**Task brief:** Using the listing below, work out how many lines contain the word "size", and respond with that number alone.

**Working data:**
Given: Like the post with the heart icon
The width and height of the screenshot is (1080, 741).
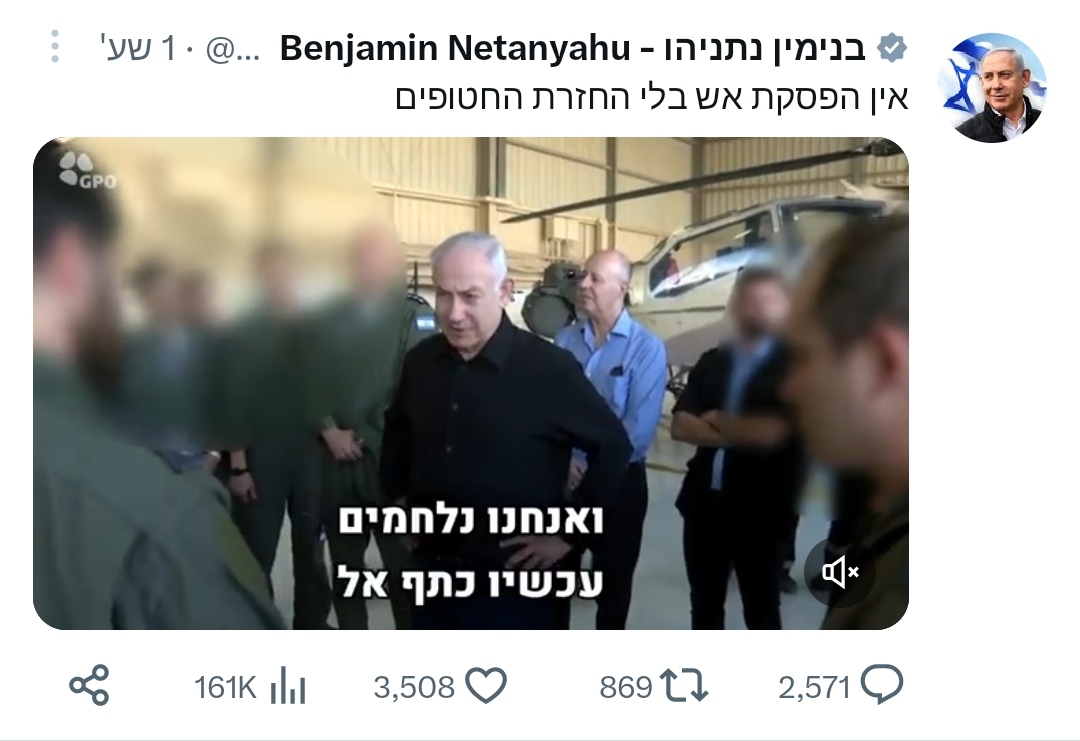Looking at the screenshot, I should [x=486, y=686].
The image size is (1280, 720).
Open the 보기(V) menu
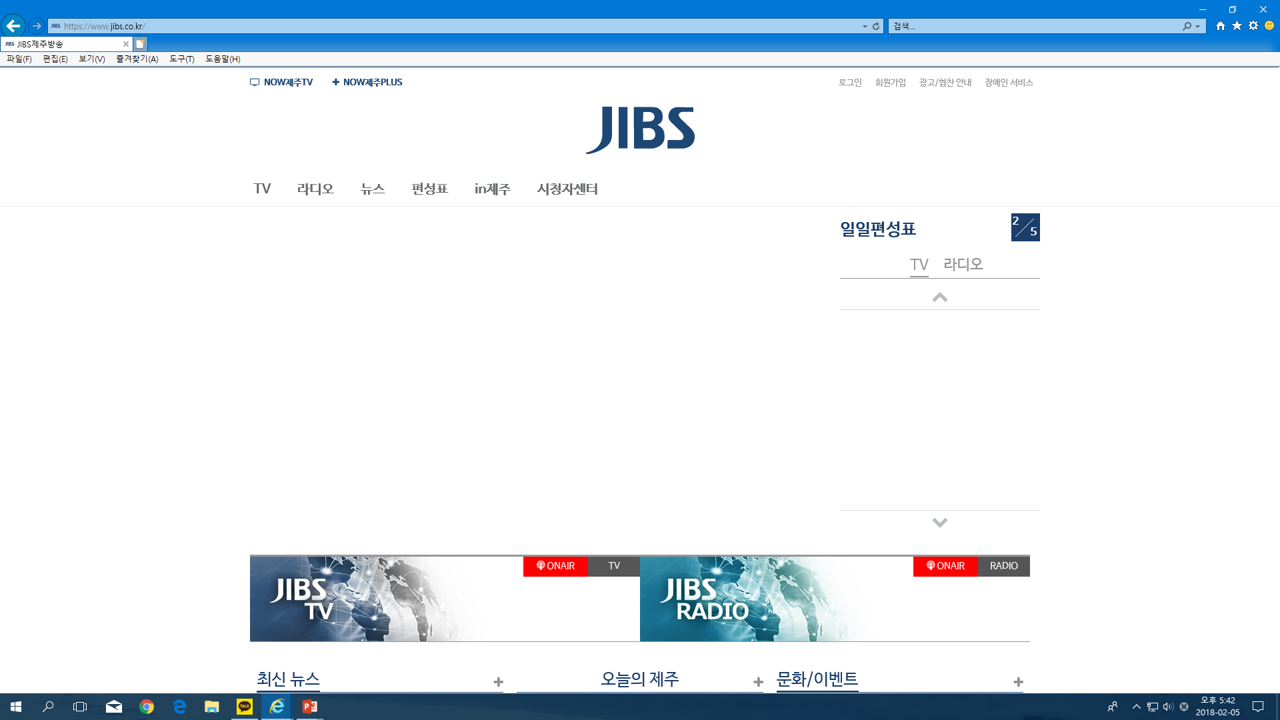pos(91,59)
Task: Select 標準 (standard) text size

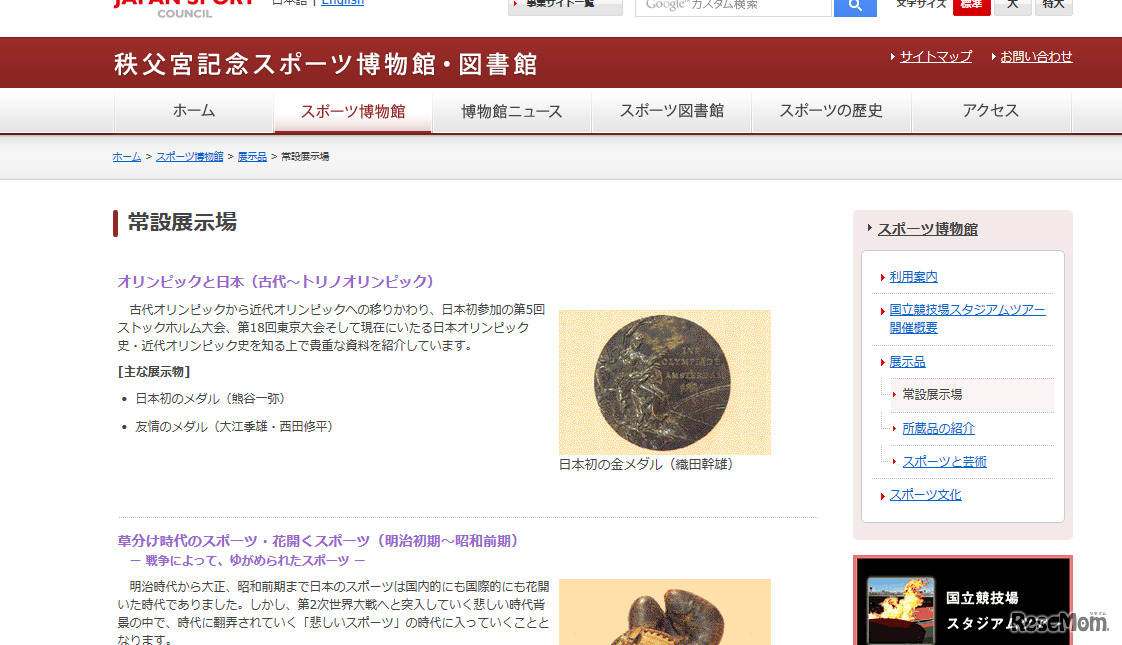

**Answer to this task:** 2